Understanding the Role of Chain Flexibility in Amyloid Protein Aggregation through Rationally Designed Protein Sequences

Abstract

The aggregation of amyloid proteins is associated with a myriad of medical conditions including Alzheimer's disease (AD), diabetes, and Parkinson's disease. While attributable to different amyloid proteins, these proteins all share a common feature: a periodic glycine motif (GxxxG). This glycine motif, associated with increased backbone flexibility, is extended in a number of familial mutations that significantly increase severity of AD. A better understanding of the role that chain flexibility plays in protein aggregation will allow for new and innovative protein engineering strategies for nanotech development as well as give insight into therapeutic strategies.In this study, the glycine motif is targeted via either extension, by introduction of additional periodic glycine, or contraction, by replacement of glycine with a bulky or constrained amino acid.

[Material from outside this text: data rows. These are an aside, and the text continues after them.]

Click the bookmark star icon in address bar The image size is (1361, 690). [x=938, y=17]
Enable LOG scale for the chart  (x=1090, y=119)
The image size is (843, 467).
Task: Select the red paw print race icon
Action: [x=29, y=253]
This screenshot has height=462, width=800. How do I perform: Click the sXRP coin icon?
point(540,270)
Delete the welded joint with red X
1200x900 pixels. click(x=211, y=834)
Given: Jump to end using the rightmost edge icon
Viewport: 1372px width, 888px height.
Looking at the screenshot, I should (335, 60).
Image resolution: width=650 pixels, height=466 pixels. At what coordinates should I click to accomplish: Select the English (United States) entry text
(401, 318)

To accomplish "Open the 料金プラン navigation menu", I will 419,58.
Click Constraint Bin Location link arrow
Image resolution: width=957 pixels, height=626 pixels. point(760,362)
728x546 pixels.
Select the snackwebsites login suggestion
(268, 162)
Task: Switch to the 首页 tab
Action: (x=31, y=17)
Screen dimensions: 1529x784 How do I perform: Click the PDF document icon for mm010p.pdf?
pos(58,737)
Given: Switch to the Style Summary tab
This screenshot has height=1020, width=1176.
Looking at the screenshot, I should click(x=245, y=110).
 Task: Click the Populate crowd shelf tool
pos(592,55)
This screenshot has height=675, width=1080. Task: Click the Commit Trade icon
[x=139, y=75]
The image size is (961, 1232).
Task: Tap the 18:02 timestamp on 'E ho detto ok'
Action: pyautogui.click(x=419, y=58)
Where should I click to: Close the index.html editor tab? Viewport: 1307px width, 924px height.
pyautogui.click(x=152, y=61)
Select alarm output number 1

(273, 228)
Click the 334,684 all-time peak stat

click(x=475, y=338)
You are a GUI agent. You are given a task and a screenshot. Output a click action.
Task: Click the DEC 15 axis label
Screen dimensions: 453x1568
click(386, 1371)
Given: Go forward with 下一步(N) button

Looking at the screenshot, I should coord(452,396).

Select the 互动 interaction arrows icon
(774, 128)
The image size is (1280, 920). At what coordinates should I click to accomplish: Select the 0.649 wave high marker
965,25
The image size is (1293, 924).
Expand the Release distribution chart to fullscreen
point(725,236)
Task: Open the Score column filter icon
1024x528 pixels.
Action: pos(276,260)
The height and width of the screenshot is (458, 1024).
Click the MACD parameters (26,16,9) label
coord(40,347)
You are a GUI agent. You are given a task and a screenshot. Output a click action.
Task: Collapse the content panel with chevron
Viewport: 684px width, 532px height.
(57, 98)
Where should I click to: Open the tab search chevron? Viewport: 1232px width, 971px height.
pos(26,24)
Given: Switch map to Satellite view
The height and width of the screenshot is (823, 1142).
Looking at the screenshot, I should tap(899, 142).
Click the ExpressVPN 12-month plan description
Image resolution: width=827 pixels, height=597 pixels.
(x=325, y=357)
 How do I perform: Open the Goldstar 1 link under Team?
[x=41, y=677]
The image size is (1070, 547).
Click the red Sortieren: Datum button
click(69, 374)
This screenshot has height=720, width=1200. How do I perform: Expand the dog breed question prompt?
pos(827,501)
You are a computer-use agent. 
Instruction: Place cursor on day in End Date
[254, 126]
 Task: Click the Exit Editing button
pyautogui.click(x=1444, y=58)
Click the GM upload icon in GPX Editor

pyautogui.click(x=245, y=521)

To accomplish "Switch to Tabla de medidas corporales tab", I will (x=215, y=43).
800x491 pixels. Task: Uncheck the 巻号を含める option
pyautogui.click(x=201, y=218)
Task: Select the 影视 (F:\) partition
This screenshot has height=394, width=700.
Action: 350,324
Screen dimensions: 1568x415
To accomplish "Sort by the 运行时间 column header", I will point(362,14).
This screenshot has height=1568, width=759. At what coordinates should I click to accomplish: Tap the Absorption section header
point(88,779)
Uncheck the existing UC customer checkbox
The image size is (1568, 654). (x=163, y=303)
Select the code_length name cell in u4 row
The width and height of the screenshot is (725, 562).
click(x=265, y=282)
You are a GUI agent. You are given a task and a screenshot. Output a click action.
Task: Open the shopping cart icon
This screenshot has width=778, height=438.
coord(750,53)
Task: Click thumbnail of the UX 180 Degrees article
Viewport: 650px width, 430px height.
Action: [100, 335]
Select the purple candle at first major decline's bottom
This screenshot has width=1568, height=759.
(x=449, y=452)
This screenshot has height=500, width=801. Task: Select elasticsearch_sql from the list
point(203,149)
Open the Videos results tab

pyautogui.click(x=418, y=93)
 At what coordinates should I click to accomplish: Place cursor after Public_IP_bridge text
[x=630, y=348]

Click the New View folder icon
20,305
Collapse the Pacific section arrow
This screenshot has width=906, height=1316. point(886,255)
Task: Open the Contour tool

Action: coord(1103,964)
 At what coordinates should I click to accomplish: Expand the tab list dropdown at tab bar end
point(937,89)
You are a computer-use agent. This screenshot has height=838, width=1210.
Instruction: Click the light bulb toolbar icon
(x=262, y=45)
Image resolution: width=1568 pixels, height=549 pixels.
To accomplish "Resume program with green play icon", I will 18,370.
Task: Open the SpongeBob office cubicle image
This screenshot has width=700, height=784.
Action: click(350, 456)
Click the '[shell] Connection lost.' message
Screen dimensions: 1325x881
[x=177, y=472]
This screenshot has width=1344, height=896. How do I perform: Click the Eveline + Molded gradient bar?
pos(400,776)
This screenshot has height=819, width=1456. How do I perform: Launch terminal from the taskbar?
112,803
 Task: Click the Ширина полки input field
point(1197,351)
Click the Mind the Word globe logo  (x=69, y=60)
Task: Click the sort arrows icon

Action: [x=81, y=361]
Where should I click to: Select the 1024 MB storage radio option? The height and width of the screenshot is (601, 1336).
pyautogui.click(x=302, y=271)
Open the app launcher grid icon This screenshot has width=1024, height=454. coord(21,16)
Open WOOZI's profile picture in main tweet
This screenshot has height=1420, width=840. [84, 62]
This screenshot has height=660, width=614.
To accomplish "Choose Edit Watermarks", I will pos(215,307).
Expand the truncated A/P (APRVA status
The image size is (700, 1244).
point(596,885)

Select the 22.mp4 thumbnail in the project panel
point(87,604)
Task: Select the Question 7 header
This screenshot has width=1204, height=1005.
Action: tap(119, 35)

Modifications that extend periodic glycine include those that align with familial AD mutations. To examine how these alterations to the glycine repeat motif impact aggregation kinetics, aggregation was monitored via thioflavin-T fluorescence and fit using a novel kinetic equation that accounts for unique features observed at late stages of aggregation. Aggregation products were visualized using transmission electron microscopy to examine morphological features. In addition, aggregates were fractionated by size exclusion chromatography for size analysis via light scattering and morphology analysis via surface hydrophobicity. Results indicate that increased chain flexibility correlates with faster nucleation as well as a larger quantity of small, intermediate aggregates that exhibit reduced fibril morphology with unchanged surface hydrophobicity. Taken together with observations that smaller aggregates are more physiologically active, these results support the hypothesis that increases in protein chain flexibility, including that associated with familial mutations, may contribute to disease progression.Future work will extend studies to other amyloid proteins, such as amylin and chaplin H.